C’è danno erariale se il Comune paga il corrispettivo del trasporto scolastico durante il periodo di sospensione a cagione del COVID?
La Corte dei Conti, sezione di controllo del Lazio, con la deliberazione n. 70/2020, pubblicata sul sito il 23 settembre 2020, non ha risolto la problematica della legittimità dell’eventuale pagamento parziale al gestore di una quota parte del corrispettivo per il periodo emergenziale in cui il servizio è stato imperativamente sospeso, ma i cui costi di esercizio, quantomeno quelli fissi, sono stati, comunque, sostenuti dalle aziende.

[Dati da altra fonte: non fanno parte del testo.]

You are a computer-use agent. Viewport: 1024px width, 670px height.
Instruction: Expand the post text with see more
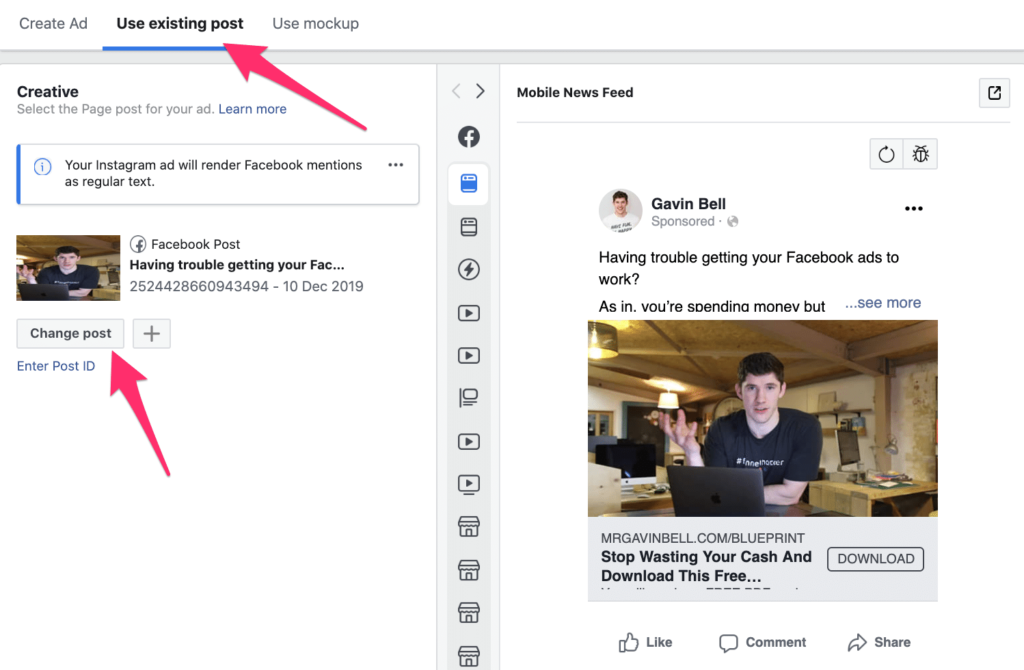pyautogui.click(x=882, y=302)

È noto che l’art. 92, comma 4 bis, del d.l. 17 marzo 2020, n. 18 (conv., con modificazioni, dalla legge 24 aprile 2020, n. 27) ha previsto che non potessero essere applicata ai gestori dei “servizi di trasporto pubblico locale e regionale e di trasporto scolastico” alcuna decurtazione di corrispettivo, né sanzioni o penali in ragione delle minori corse effettuate o delle minori percorrenze realizzate a decorrere dal 23 febbraio 2020 e fino al 31 dicembre 2020. Successivamente l’art. 109 comma 1 lettera b) del D.L. n. 34/2020 ha soppresso le parole “e di trasporto scolastico” e, dunque, è venuto l’obbligo dei Comuni concedenti di pagare per intero il servizio non svolto durante il periodo emergenziale.

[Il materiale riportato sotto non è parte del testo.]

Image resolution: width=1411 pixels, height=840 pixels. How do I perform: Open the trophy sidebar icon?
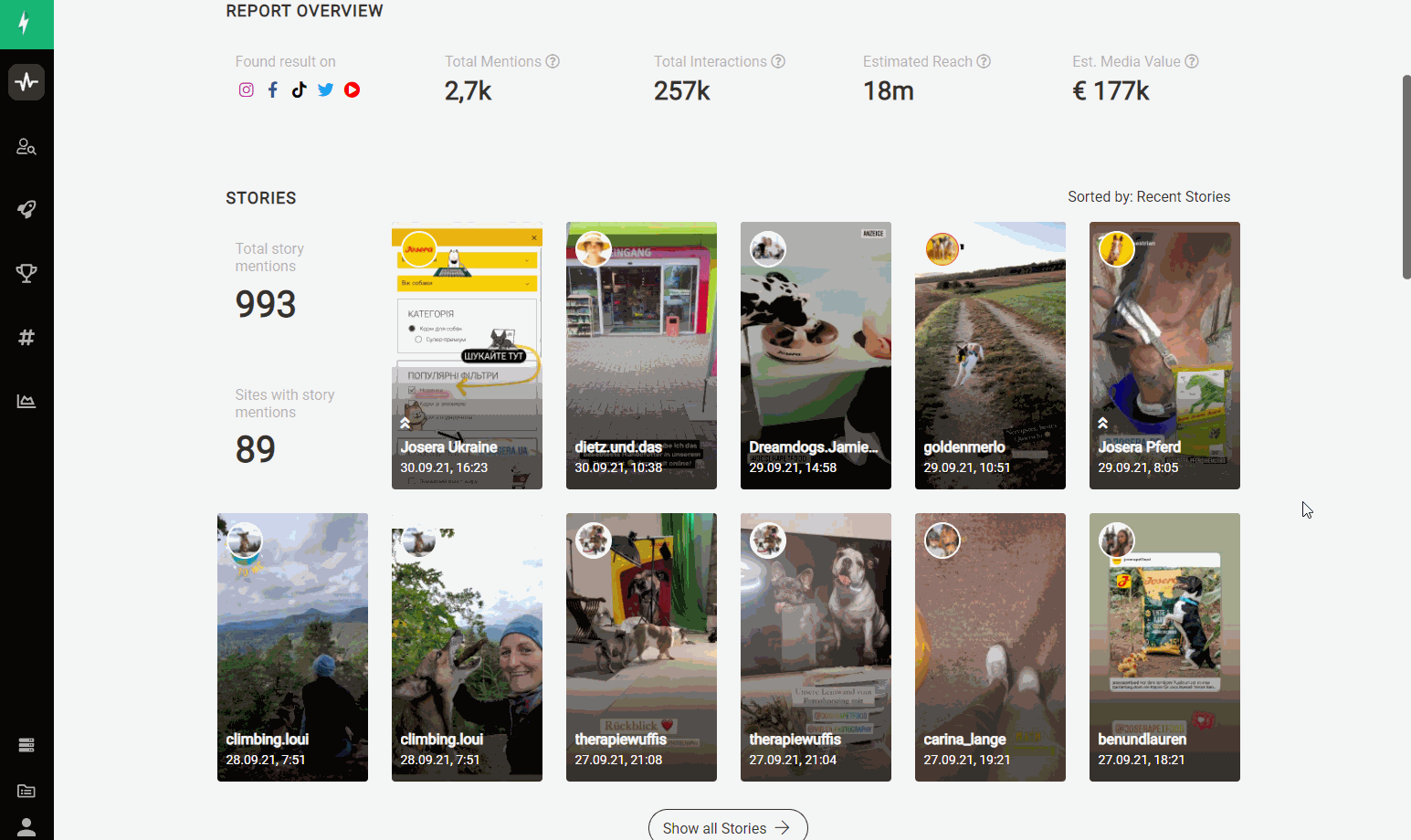[x=26, y=273]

Per tale motivo, al fine di non creare danno erariale, un Comune ha richiesto alla Corte dei Conti un parere in ordine alla “legittimità del riconoscimento parziale di una quota parte del corrispettivo, eventualmente commisurato ai costi fissi (a titolo esemplificativo assicurazione, affitto dei posteggi di sosta etc.)”.

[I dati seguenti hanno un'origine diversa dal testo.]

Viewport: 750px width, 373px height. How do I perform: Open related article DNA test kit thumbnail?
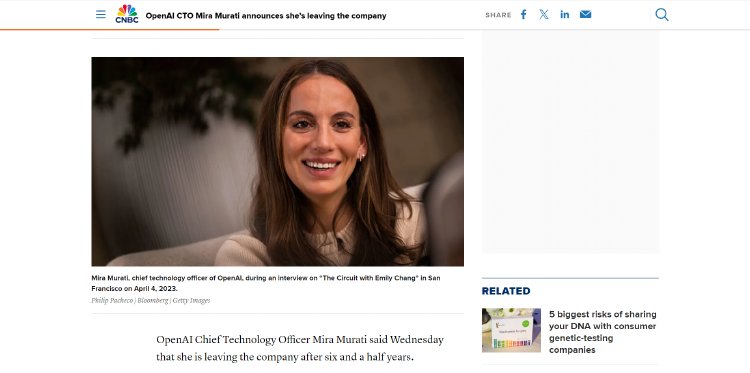click(x=511, y=330)
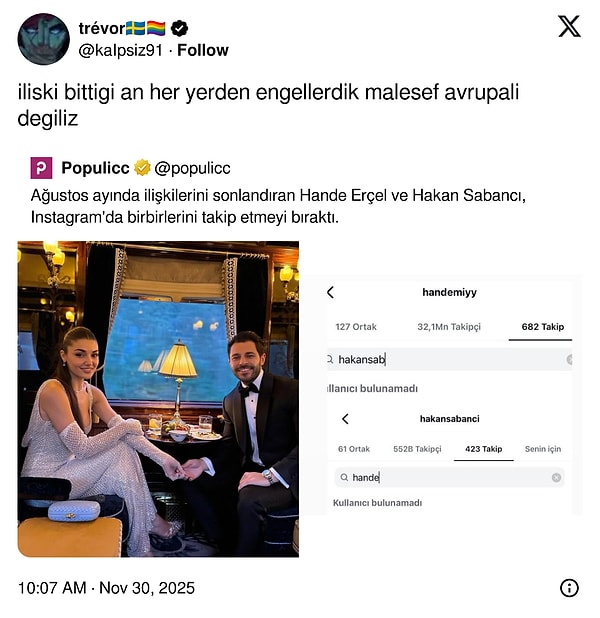
Task: Click trévor's profile avatar
Action: [43, 39]
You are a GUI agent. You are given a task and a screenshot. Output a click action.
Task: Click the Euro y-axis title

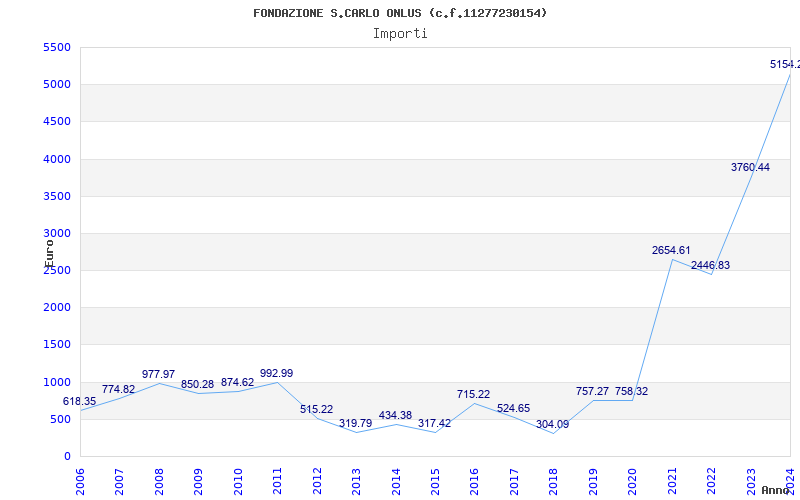(49, 252)
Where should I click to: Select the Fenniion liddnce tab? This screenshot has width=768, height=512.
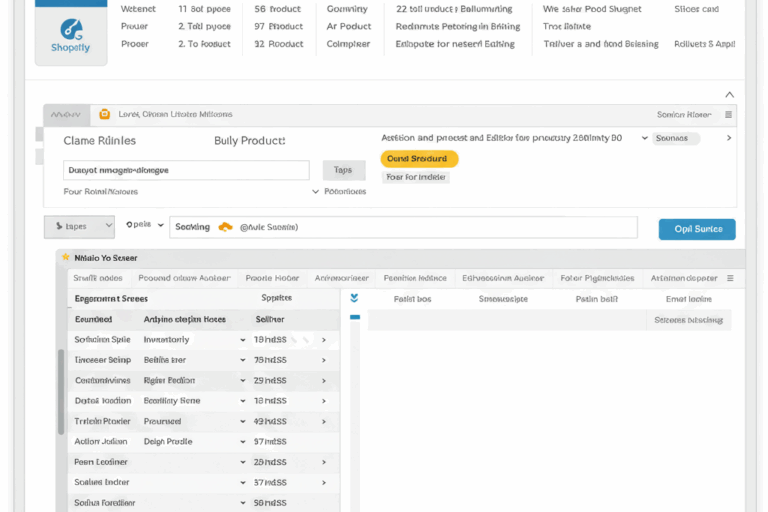pyautogui.click(x=415, y=279)
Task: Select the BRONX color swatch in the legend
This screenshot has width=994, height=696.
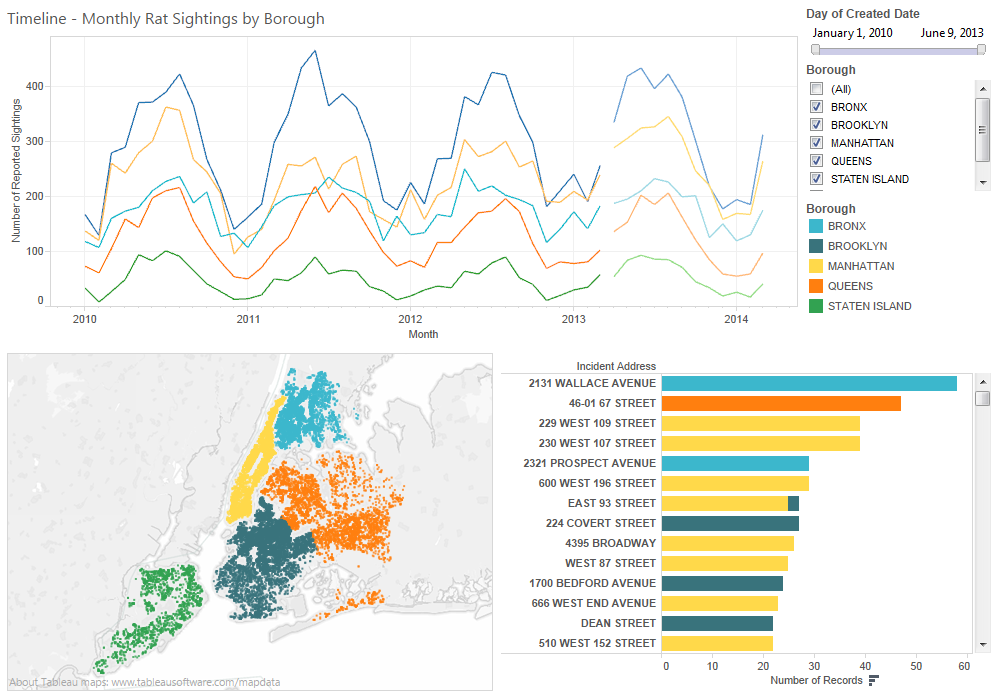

La Corte dei Conti non si è pronunciata nel merito, ritenendo la richiesta inammissibile sotto il profilo oggettivo, in quanto i magistrati contabili possono pronunciarsi in materia di contabilità pubblica solo se la richiesta ha carattere generale ed astratto, non potendo esprimersi su quesiti che implichino valutazioni sui comportamenti amministrativi o attinenti a casi concreti o ad atti gestionali già adottati o da adottare da parte dell’ente. In tale prospettiva, la Corte ha richiamato il proprio costante orientamento secondo cui la funzione consultiva non può risolversi in una surrettizia modalità di co-amministrazione, dovendosi rimettere all’Ente ogni valutazione in ordine a scelte eminentemente discrezionali ed ha precisato che, nel caso di specie, la richiesta di parere, “pur prendendo le mosse da una disposizione normativa avente riflessi finanziari per gli enti locali, investe precipuamente profili inerenti l’esecuzione di uno specifico rapporto negoziale e l’adempimento delle relative obbligazioni, anche alla luce dell’interpretazione delle pertinenti clausole contrattuali, aspetti esulanti dalla materia della contabilità pubblica per come declinata nella giurisprudenza di questa Corte (negli stessi termini cfr., da ultimo, le deliberazioni della Sezione regionale di controllo per la Lombardia n. 54/2020/PAR, n. 58/2020/PAR e n. 71/2020/PAR)”.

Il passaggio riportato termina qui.